Texte source.

▽

L’Etat du Sénégal serait-il de connivence avec la multinationale française, France Télécom (Groupe Orange), détentrice de 42% du capital de la Sonatel, sur le projet d’externalisation des activités de l’opérateur historique du Sénégal? En tout cas, concernant le bras de fer qui oppose les représentants syndicaux dudit opérateur de télécommunication et ladite multinationale, aidée en cela par la Direction générale de Sonatel, l’actuel régime fait la sourde oreille. C’est du moins, ce que rapporte l’Intersyndicale de la Sonatel, par la voix des secrétaires généraux du Syndicat des travailleurs de la Sonatel (Syts). En conférence de presse conjointe avec le Cnts de Mody Guiro, du Syndicat national des travailleurs des Postes et Télécommunications-Section Télécom (Sntpt) et des anciens Sg du Syts hier, mercredi 16 décembre, Babacar Sarr, Ndéye Founé Niang Diallo, tous Sg du Syts, et compagnie ont dénoncé le mutisme de l’Etat du Sénégal face cette «nouvelle forme de colonisation économique».
Ces travailleurs de la Sonatel disent ne pas comprendre le silence des autorités étatiques sur la question, alors que l’Etat est actionnaire et de surcroit, c’est l’Etat qui négocie avec la multinationale. Selon eux, France Télécom (FT) leur mène la vie dure depuis que l’ancien chef de l’Etat, Abdoulaye Wade, a émis le souhait de nationaliser la boite. Par conséquent, ils demandent à l’actuel régime de réagir avant qu’il en soit trop tard.
Le forcing de France Télécom
Revenant sur le projet de la Direction de la Sonatel, à savoir la mise sur pied d’un GNOC (Global network operating system) composé des 4 pays du Groupe Sonatel (Mali, Sénégal, Guinée, Guinée Bissau) et des 5 autres du Groupe Orange Afrique (RCA, Côte d’Ivoire, RDC, Cameroun, Niger), pour la mutualisation de l’activité d’exploitation de l’ensemble du cœur des réseaux et des plateformes de services, l’Intersyndicale oppose un niet catégorique. A en croire Babacar Sarr et cie, dans le cadre de leur lutte contre l’externalisation des activités de la Sonatel, un document de synthèse retraçant les solutions «co-construites» a été élaboré avec la Direction générale, par la médiation de la Direction générale du Travail et de la Sécurité sociale (Dgtss). Selon lui, il a été décidé de mettre en place un GNOC, qui appartiendrait intégralement au Groupe Sonatel (Sénégal, Mali, Guinée et Guinée Bissau) et géré par les compétences internes. «Grande fût notre surprise qu’en lieu est place de la mise en œuvre des différents points d’accords signés, cette fameuse Direction générale exécutait les directives de FT-Orange sans se soucier de ses propres engagements vis-à-vis des syndicats et des travailleurs», s’indigne-t-il.
Selon lui, c’est un forcing de la multinationale, qui expliquerait ce revirement à 100° de la Direction générale de la Sonatel.

△

Extrait des données.
▽

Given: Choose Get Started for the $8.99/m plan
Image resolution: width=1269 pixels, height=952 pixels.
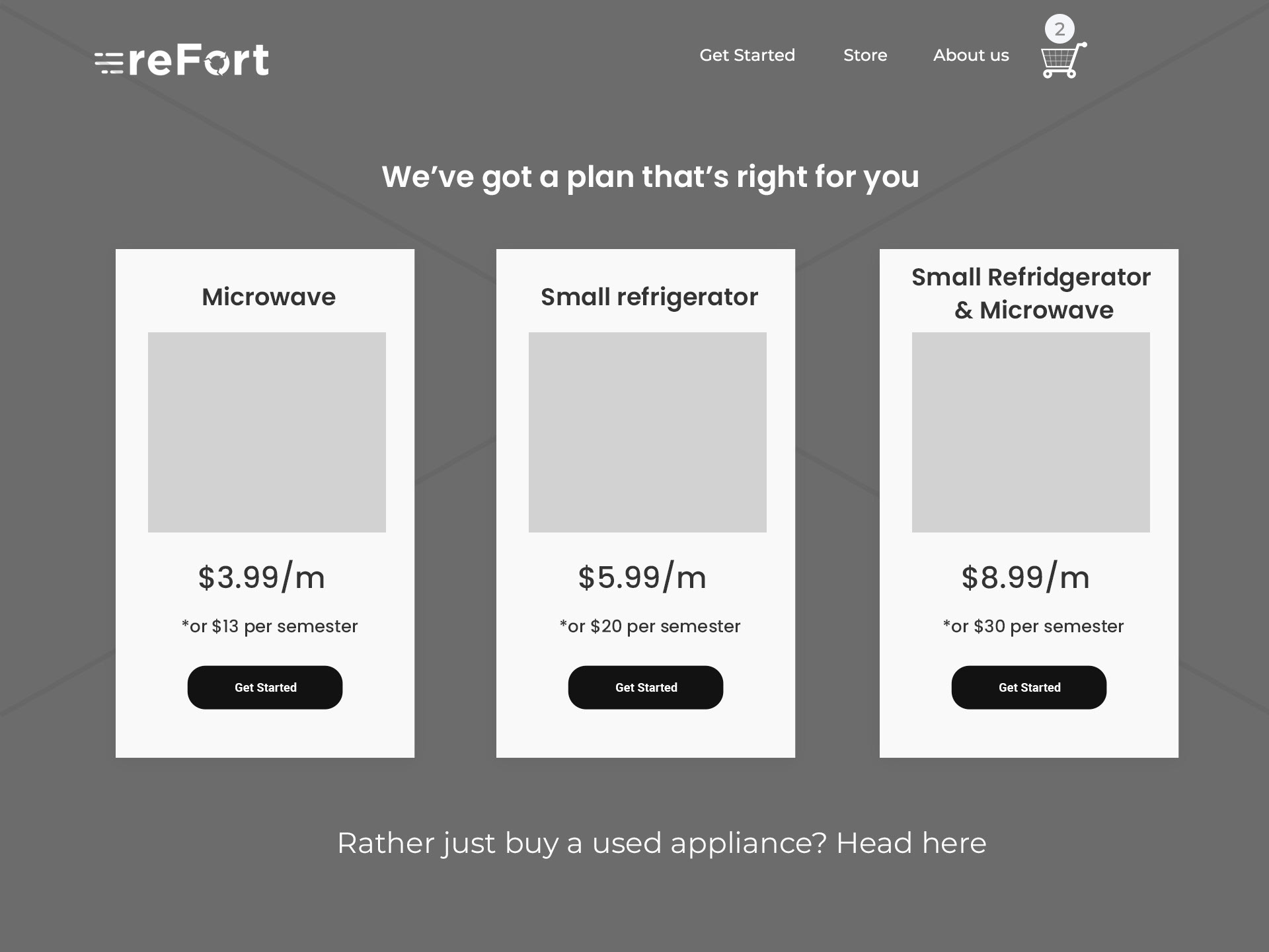Looking at the screenshot, I should click(x=1029, y=687).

△

Travail demandé.
1. Retapez le passage de l'article sur la Sonatel qui va de « Ces travailleurs de » jusqu'à « soit trop tard. ».
2. D'après l'article sur la Sonatel :
(a) Quelle part du capital de la Sonatel France Télécom détient-elle ?
(b) Quel ancien chef de l'État a émis le souhait de nationaliser la société ?
(c) Quels sont les quatre pays du Groupe Sonatel ?
Ces données forment un ensemble à part, indépendant du texte.

Corrigés ci-après.
1.
Ces travailleurs de la Sonatel disent ne pas comprendre le silence des autorités étatiques sur la question, alors que l’Etat est actionnaire et de surcroit, c’est l’Etat qui négocie avec la multinationale. Selon eux, France Télécom (FT) leur mène la vie dure depuis que l’ancien chef de l’Etat, Abdoulaye Wade, a émis le souhait de nationaliser la boite. Par conséquent, ils demandent à l’actuel régime de réagir avant qu’il en soit trop tard.

2.
(a) 42 %
(b) Abdoulaye Wade
(c) Le Mali, le Sénégal, la Guinée et la Guinée Bissau